In unserer neuen Reportage-Serie »Abseits der Routen« geht es um Entdeckungen am Wegesrand, die etwas zeigen, das die großen Sehenswürdigkeiten nicht immer können. Den Anfang macht unsere Rumänien-Autorin Diana Stănescu. In Timișoara (Temeswar) stieß sie auf das »Museum des kommunistischen Verbrauchers«, eine skurrile Ausstellung mit Tausenden von Alltagsgegenständen, die zum Leben im Sozialismus gehörten …
Eine Villa in einem ruhigen Wohnviertel. Etwas betagt, aber eine Villa. Im Erdgeschoss eine Hipster-Kneipe. Hinter einem Vorhang ein kleines stadtbekanntes Privattheater namens »Auăleu« (»Oh weh!«). Soweit alles unauffällig. Doch dann geht es über eine schmale Treppe ins Untergeschoss. Dort öffnen sich die Türen ganz weit in eine fast vergessene Vergangenheit … Eine Wohnung aus kommunistischer Zeit ist nachgestellt – randvoll mit all dem Kitsch und Nippes, all den uniformen Scheußlichkeiten, die den neuen sozialistischen Menschen in den hingepfuschten, schiefen Plattenbauten umgaben.

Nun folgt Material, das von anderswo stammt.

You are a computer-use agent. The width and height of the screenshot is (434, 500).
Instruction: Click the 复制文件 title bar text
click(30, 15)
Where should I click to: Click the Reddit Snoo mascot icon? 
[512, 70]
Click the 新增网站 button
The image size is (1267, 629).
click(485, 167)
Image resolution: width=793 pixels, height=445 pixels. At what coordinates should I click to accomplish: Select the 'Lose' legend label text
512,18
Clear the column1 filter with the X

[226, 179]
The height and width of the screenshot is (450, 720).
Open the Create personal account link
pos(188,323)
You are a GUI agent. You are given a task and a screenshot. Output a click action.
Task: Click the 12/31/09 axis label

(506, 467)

Egal, wo man war, die Möbel ähnelten sich
Fernseher, Fahrräder, Schallplatten, Porzellanballerinas, abscheuliche Fische aus buntem Glas, Elefanten, Enten, Clowns und Rehe ziehen die Besucherblicke in ihren Bann. Fahnen mit sozialistischem Wappen, die filterlosen Zigaretten »Carpați« (Karpaten), die Kinderpuppe »Mihaela«: All das gehört zur kollektiven Erinnerung der Generationen, die in der »Goldenen Epoche« aufgewachsen sind.

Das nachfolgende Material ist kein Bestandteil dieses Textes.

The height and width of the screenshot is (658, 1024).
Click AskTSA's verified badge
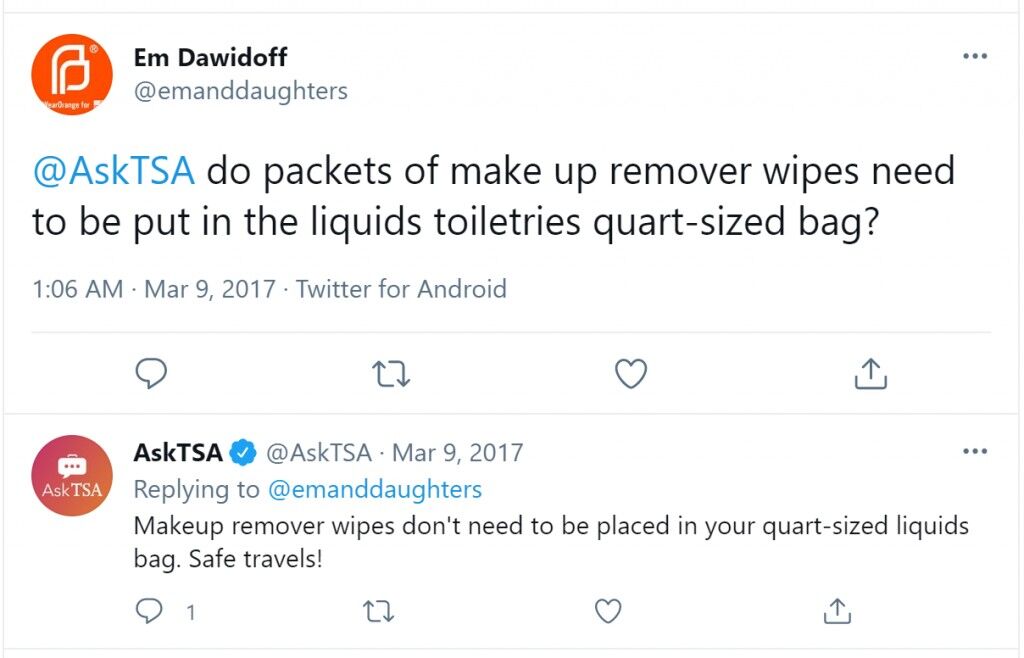coord(243,452)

Dabei gilt für das Rumänien der späteren Ceaușescu-Jahre in höherem Maße als für die DDR, für Jugoslawien oder Ungarn: Die Auswahl war so stark eingeschränkt, dass man, egal wen man besuchte, ähnliche Möbel und die immer gleichen Gegenstände vorfand – die vertrauten Taschenbuch-Einbände, die allgegenwärtigen Häkeldeckchen, die ewig sich wiederholenden Kristallvasen mit Schliff, die Porzellankörbchen mit Flechtrand, die schweren Glas-Bonbonieren.
Pepsi-Flaschen waren auch leer noch wertvoll
Viele Exponate tragen Geschichten in sich. Die Bananen und Orangen aus hartem Plastik, die die Obstschalen vieler Haushalte dekorierten, ersetzten die echten Bananen und Orangen. Die Telefone erinnern nicht nur an die gute alte Wählscheibe, sondern auch daran, dass das Fräulein vom Amt oft Wort für Wort über die Gesprächsinhalte im Bilde war. Und in der Küche stehen Flaschen wie Trophäen in den Regalen. Stand »Pepsi« drauf, waren sie sogar im leeren Zustand noch wertvoll.

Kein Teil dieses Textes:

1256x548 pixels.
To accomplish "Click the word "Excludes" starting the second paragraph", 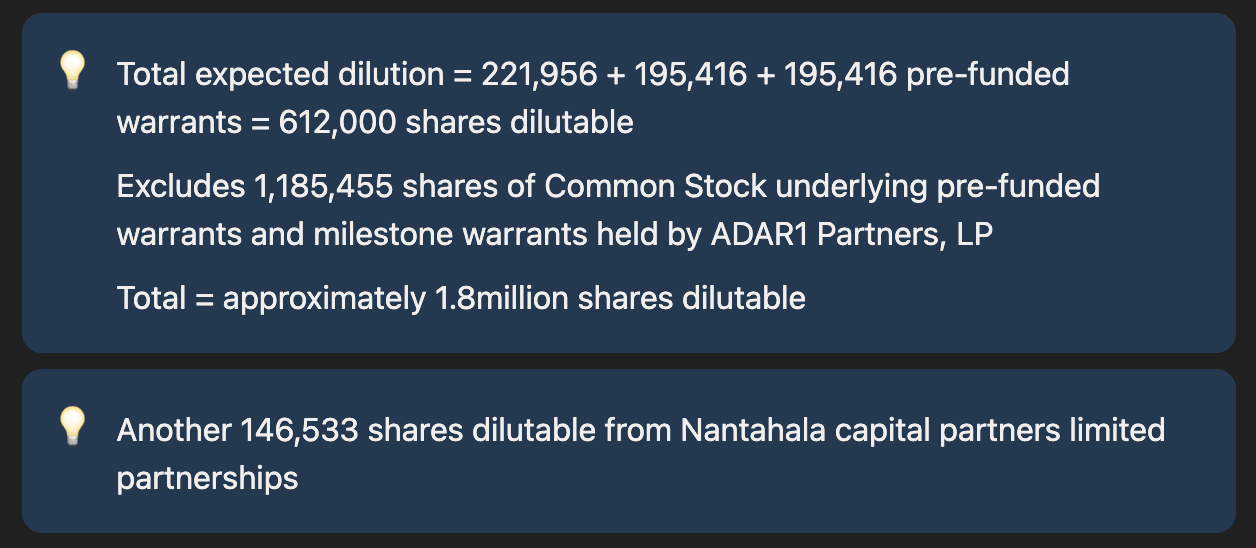I will [176, 186].
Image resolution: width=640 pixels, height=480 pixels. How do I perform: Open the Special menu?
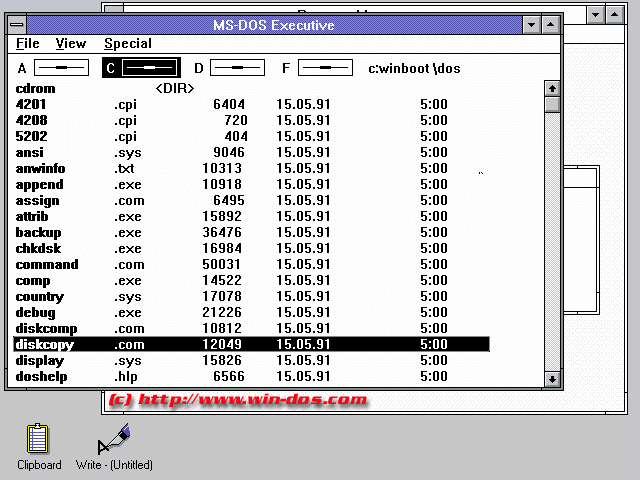(x=128, y=44)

Die riesige Sammlung, die auch vor Exponaten wie Zahnstochern und Putzmitteln nicht Halt macht, ist nicht artig sortiert, sondern wild aufgehäuft. Zusammengetragen hat sie der Inhaber von Kneipe, Theater und Museum, Ovidiu Mihăiță, jahrelang auf Flohmärkten und bei Bekannten. Eine detaillierte Bestandsaufnahme des kaum bekannten rumänischen Alltagslebens hinterm Eisernen Vorhang.
Muzeul Consumatorului Comunist (Museum des kommunistischen Verbrauchers), Strada Arhitect Laszlo Szekely 1 (südlich vom Zentrum). Mo-Sa 10-23 Uhr, So 14-23 Uhr. Museum: Eintritt frei.